### YOUR INSTRUCTIONS
Return each line of the entries that holds the string "computer".

### DATA FOR THIS TASK
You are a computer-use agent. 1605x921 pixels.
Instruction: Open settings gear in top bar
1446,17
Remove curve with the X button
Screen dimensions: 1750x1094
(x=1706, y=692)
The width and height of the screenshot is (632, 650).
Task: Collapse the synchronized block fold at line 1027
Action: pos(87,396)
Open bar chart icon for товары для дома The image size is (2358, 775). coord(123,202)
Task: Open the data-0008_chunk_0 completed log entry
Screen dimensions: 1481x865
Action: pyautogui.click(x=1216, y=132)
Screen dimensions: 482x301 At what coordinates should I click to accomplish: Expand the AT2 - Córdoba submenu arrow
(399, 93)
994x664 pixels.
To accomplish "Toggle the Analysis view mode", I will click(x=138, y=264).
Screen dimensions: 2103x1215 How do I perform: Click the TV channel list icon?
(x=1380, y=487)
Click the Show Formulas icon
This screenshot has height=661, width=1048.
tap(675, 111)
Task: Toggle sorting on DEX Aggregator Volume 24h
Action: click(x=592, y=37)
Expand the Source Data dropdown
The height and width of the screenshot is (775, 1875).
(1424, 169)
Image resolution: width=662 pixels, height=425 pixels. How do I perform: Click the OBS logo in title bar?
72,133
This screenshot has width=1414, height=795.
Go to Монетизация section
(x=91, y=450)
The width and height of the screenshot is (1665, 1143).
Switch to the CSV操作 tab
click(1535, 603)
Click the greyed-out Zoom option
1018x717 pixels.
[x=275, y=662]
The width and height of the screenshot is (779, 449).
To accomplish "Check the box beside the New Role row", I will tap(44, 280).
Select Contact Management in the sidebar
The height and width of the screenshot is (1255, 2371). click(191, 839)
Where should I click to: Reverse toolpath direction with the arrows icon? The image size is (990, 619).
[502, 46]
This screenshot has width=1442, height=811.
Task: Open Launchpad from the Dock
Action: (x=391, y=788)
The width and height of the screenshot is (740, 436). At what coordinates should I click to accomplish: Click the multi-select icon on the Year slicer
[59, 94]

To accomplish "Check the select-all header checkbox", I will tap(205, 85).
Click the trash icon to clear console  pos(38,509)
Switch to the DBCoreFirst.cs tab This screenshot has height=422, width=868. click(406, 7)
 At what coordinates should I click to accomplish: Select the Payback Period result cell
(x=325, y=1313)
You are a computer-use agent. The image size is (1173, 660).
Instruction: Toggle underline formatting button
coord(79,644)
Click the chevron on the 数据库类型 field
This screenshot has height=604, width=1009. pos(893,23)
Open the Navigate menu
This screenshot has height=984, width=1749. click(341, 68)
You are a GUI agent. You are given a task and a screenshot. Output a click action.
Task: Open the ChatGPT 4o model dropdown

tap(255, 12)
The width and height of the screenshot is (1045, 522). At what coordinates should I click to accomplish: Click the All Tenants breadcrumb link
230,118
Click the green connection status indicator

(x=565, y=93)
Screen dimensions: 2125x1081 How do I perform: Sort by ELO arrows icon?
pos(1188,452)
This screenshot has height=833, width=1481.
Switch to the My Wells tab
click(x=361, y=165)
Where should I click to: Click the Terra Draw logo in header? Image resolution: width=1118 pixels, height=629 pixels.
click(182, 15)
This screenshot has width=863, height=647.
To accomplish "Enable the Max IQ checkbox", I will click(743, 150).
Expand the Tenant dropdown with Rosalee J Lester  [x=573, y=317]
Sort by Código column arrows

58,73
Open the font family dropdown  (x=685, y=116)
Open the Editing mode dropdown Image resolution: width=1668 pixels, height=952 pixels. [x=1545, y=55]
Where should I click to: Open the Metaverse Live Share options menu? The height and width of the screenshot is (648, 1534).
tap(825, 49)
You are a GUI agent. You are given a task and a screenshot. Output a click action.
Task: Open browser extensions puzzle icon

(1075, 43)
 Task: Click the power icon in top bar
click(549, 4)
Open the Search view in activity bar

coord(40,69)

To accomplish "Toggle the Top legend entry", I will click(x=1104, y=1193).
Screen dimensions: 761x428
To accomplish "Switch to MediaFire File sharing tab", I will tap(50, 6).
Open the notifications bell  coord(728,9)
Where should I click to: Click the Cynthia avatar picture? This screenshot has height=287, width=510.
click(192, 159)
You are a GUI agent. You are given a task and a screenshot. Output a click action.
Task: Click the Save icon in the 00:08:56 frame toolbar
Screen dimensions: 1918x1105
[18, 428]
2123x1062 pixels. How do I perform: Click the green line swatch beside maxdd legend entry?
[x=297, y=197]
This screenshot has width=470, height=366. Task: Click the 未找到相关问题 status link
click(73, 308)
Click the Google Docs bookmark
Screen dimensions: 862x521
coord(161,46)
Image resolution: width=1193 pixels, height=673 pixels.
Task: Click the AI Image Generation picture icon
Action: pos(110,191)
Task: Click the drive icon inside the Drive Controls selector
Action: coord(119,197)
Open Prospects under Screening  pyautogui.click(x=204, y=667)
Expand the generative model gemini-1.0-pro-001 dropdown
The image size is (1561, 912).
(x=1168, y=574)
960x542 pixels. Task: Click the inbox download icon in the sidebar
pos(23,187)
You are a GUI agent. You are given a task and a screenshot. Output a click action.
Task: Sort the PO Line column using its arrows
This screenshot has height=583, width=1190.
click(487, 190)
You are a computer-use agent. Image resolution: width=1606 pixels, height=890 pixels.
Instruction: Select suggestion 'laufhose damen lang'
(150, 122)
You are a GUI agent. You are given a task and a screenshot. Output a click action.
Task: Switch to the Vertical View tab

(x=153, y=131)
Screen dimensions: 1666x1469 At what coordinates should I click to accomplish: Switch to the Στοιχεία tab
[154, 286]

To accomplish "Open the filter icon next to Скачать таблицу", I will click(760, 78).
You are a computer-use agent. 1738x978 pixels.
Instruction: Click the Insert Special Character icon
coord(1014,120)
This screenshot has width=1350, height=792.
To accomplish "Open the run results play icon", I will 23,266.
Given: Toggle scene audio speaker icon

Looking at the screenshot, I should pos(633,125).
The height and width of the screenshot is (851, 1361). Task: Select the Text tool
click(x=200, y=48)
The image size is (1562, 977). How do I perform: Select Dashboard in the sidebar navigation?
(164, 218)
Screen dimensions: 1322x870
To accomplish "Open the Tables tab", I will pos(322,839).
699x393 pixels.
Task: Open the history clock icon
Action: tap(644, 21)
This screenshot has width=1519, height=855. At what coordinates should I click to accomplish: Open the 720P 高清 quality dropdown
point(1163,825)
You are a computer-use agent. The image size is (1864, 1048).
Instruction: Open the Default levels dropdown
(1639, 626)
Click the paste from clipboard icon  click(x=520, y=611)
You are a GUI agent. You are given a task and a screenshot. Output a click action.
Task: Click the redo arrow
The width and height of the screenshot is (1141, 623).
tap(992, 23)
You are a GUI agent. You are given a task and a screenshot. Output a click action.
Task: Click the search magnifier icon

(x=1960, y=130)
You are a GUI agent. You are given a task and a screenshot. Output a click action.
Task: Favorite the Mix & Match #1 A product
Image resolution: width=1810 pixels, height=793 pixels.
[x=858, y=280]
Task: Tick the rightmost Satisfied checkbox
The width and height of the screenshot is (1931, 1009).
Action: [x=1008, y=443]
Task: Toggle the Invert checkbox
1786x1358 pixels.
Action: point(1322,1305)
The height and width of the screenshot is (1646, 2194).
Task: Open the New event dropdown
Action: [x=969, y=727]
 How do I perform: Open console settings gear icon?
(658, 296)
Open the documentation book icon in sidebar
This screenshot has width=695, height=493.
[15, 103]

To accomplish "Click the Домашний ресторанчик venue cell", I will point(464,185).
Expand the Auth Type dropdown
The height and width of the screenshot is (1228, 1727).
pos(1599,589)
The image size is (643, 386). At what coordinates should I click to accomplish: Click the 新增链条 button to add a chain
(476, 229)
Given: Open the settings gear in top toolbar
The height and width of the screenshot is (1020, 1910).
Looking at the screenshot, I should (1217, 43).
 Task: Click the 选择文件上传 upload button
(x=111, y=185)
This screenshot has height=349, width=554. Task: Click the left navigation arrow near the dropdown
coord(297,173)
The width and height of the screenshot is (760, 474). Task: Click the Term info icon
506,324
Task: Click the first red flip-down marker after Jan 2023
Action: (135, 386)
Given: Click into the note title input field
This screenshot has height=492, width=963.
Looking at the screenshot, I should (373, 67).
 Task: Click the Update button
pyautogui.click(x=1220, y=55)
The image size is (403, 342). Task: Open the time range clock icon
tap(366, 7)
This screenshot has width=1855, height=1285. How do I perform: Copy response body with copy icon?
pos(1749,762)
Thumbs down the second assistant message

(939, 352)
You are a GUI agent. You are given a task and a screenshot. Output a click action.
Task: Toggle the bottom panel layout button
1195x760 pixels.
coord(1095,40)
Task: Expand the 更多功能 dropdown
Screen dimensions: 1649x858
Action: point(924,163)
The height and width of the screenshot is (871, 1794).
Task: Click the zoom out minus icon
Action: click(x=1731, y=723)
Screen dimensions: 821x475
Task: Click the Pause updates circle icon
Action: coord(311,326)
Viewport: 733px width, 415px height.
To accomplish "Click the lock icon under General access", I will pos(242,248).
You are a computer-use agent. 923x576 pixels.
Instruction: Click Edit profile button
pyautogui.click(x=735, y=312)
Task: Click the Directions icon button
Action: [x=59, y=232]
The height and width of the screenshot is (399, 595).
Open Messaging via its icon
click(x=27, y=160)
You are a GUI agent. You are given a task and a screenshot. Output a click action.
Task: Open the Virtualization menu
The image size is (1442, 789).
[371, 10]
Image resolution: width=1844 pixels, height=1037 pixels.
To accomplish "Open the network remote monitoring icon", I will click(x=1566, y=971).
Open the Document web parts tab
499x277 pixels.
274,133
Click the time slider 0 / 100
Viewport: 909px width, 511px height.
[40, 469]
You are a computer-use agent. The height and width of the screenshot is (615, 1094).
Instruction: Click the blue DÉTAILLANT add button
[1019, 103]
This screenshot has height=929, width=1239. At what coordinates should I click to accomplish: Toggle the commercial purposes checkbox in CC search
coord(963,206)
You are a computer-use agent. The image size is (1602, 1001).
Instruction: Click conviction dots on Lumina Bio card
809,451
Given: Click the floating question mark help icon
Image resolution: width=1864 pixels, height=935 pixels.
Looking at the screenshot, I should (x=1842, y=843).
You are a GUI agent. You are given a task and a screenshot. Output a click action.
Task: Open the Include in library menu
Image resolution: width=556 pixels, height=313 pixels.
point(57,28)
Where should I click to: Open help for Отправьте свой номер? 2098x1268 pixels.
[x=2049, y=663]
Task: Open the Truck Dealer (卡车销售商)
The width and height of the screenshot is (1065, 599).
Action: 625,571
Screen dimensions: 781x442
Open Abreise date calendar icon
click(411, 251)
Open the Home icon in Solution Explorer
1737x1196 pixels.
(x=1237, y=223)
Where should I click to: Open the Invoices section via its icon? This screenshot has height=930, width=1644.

### EXERCISE OUTPUT
You are a computer-use agent. 1605x921 pixels.
You are a computer-use agent. The image size is (1173, 660).
You are a computer-use agent. Image resolution: width=1606 pixels, height=890 pixels.
You are a computer-use agent. 1738x978 pixels.
You are a computer-use agent. The image size is (1864, 1048).
You are a computer-use agent. 923x576 pixels.
You are a computer-use agent. The height and width of the screenshot is (615, 1094).
You are a computer-use agent. The image size is (1602, 1001).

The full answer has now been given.